I've came across this proof (anwer of Neil Strickland to a MathOverflow question) of the fact that $\mathbb{R}P^{n-1}$ cannot be embedded in $\mathbb{R}^n$ for $n > 2$. There are a few details that I don't understand and would really appreciate if someone further elucidated them to me.
I understand that if an embedding $\mathbb{R}P^{n-1} \subseteq S^n$ existed, then $S^n \setminus \mathbb{R}P^{n-1}$ would have two connected components. I don't know why their closures, $A$ and $B$, have the claimed properties $A\cap B = \mathbb{R}P^{n-1}$, $A \cup B = S^n$. Furthermore, the version of the Mayer-Vietoris theorem I am aware of requires the union of interiors of $A$ and $B$ to cover $S^n$.
Why does the isomorphism $H^n(A) \times H^n(B) \cong H^n(S^n\setminus \mathbb{R}P^{n-1})$ hold? This is clear to me if $A$ and $B$ are replaced by the respective connected compontents.

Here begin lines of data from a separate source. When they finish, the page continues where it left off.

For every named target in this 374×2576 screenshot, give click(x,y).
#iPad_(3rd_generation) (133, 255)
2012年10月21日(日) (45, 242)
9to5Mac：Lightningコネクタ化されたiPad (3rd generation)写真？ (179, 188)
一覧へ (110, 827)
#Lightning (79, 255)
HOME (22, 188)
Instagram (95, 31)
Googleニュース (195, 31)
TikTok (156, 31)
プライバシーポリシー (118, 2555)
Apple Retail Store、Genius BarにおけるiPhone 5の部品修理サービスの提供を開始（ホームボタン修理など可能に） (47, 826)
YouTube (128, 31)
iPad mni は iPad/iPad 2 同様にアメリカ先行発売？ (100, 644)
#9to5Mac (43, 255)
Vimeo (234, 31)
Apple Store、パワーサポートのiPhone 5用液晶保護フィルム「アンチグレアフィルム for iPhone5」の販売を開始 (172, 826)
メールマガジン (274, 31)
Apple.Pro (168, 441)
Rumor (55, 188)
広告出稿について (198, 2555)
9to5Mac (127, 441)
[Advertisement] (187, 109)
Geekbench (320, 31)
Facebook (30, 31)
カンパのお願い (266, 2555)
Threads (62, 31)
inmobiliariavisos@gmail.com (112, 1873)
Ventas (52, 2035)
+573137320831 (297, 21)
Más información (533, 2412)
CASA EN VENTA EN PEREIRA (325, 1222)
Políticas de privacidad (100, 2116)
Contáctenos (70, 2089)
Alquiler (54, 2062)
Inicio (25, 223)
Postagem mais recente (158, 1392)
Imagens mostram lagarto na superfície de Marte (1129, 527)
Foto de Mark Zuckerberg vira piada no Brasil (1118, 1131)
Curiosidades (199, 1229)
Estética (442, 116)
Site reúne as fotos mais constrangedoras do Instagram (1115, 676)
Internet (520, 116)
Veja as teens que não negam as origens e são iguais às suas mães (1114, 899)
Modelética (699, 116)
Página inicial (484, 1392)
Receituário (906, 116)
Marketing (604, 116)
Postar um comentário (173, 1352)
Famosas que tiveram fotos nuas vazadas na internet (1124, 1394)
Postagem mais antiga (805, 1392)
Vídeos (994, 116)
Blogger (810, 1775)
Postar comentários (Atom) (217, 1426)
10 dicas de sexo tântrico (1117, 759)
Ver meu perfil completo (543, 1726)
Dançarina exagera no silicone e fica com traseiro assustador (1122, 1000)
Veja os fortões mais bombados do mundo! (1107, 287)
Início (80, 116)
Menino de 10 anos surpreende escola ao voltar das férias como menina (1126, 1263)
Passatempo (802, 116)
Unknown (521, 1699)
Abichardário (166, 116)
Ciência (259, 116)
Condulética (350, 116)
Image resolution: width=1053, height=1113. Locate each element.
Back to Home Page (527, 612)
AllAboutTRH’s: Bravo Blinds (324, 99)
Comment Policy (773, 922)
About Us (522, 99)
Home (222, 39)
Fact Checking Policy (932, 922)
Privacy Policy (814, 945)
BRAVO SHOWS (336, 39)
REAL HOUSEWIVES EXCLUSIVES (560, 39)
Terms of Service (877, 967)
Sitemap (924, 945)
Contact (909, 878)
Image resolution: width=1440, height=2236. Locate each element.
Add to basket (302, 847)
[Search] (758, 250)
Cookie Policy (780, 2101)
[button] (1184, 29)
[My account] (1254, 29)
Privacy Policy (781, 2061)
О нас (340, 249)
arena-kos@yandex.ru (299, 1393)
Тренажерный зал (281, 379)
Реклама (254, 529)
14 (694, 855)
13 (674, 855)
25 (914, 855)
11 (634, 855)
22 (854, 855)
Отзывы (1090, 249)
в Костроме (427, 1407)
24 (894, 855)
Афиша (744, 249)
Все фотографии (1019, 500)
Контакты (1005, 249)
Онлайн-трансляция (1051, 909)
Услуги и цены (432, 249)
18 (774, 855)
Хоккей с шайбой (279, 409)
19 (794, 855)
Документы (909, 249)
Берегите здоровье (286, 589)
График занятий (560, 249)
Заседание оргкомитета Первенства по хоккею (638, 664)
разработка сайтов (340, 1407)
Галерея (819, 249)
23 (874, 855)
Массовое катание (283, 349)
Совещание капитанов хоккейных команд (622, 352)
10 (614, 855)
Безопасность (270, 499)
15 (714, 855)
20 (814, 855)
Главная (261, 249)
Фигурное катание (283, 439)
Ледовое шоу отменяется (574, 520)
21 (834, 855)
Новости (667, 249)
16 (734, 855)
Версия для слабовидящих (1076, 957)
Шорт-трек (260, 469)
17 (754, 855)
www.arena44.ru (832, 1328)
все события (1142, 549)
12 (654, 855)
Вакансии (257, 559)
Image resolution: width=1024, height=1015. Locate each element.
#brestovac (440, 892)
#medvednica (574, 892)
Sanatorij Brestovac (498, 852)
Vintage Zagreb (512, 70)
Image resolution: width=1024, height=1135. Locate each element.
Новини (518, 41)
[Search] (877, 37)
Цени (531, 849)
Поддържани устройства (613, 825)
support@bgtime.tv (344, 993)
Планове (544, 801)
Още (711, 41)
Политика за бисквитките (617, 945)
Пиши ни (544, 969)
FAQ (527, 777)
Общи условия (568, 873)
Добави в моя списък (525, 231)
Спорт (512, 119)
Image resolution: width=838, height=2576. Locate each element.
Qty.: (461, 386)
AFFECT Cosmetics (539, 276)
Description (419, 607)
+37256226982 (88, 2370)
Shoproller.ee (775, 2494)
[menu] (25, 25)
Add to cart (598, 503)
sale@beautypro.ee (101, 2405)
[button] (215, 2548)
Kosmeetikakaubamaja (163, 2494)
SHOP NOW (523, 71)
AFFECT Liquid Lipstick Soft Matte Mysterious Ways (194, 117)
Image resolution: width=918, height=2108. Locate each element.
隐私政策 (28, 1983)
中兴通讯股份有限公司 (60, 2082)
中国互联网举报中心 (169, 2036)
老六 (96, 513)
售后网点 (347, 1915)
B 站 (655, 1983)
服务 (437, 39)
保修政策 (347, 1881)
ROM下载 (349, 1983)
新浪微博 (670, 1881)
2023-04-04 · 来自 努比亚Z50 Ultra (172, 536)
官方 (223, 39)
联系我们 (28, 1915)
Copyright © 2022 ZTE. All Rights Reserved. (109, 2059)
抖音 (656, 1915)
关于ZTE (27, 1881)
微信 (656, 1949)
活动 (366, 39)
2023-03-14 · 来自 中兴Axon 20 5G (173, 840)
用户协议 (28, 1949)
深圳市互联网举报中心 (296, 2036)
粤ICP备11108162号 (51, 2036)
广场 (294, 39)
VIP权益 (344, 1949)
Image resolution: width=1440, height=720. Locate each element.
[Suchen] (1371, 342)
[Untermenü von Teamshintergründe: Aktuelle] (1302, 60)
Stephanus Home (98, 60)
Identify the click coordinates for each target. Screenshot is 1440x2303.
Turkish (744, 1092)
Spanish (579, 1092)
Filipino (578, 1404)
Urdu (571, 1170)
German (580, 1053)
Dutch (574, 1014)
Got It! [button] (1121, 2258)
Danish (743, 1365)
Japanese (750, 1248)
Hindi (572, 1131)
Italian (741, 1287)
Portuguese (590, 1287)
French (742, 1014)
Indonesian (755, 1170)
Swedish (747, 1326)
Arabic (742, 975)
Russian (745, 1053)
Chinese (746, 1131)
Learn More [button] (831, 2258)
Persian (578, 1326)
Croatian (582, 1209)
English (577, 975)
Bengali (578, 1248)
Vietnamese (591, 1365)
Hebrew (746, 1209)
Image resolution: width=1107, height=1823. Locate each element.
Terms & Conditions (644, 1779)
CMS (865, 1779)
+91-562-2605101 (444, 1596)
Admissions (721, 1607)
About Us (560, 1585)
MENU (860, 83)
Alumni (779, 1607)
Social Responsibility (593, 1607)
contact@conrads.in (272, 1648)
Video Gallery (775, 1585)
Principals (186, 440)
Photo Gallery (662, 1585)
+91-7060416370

One of the comments to Neil Strickland's answer brings attention to the fact that his proof is very similar to the one of Thom (Theorem V.15 in "Espaces fibrés en sphères et carrés de Steenrod" numdam.org/item?id=ASENS_1952_3_69__109_0). I tried looking at that paper but I didn't achieve much, as I don't speak French. Google Translate seems to imply, however, that it is assumed that $\mathbb{R}P^{n-1}$ is embedded nicely enough, so that the closures of the connected components indeed have the properties claimed in 1. Is this in fact the case?